Among the lines below, copy exactly those from the one with "Task: Click the CWP Installed banner text" through the one with "Screen dimensions: 644x300", counting both ends.

++++ Data for analysis ++++

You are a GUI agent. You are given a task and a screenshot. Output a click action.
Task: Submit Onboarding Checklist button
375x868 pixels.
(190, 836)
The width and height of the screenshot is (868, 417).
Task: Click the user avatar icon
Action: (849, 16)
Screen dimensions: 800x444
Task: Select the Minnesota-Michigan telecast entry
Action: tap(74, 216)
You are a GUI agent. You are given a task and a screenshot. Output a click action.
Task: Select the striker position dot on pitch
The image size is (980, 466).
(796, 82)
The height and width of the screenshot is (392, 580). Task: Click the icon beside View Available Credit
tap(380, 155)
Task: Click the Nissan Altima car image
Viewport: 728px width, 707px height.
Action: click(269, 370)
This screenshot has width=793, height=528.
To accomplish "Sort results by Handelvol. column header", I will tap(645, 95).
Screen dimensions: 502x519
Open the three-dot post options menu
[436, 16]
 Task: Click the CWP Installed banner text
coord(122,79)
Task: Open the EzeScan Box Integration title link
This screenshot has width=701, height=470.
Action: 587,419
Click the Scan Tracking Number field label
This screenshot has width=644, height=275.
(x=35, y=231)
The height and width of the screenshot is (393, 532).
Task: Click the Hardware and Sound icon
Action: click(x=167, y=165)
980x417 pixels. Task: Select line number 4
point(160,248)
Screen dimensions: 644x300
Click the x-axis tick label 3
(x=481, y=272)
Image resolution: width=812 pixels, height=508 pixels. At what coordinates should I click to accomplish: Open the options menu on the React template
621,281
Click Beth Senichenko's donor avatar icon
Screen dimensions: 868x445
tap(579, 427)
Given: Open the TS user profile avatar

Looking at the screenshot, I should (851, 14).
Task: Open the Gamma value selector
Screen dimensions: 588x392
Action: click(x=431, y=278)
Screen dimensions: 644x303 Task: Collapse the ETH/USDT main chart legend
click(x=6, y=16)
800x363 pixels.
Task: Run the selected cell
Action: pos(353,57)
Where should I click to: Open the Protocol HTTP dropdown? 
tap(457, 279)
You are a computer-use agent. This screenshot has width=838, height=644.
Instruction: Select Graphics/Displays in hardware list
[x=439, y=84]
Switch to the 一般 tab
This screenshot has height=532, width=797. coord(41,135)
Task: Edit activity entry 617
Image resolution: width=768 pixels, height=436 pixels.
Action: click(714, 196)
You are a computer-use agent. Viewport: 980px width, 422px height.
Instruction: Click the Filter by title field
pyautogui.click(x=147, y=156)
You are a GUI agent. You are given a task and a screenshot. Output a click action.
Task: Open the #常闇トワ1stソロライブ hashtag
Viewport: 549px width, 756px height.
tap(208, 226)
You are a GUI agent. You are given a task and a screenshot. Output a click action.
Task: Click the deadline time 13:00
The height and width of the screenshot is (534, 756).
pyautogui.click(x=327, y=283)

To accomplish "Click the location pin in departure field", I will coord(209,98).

++++

* _Answer box_:
 Task: Click the CWP Installed banner text
coord(122,79)
Task: Open the EzeScan Box Integration title link
This screenshot has width=701, height=470.
Action: 587,419
Click the Scan Tracking Number field label
This screenshot has width=644, height=275.
(x=35, y=231)
The height and width of the screenshot is (393, 532).
Task: Click the Hardware and Sound icon
Action: click(x=167, y=165)
980x417 pixels. Task: Select line number 4
point(160,248)
Screen dimensions: 644x300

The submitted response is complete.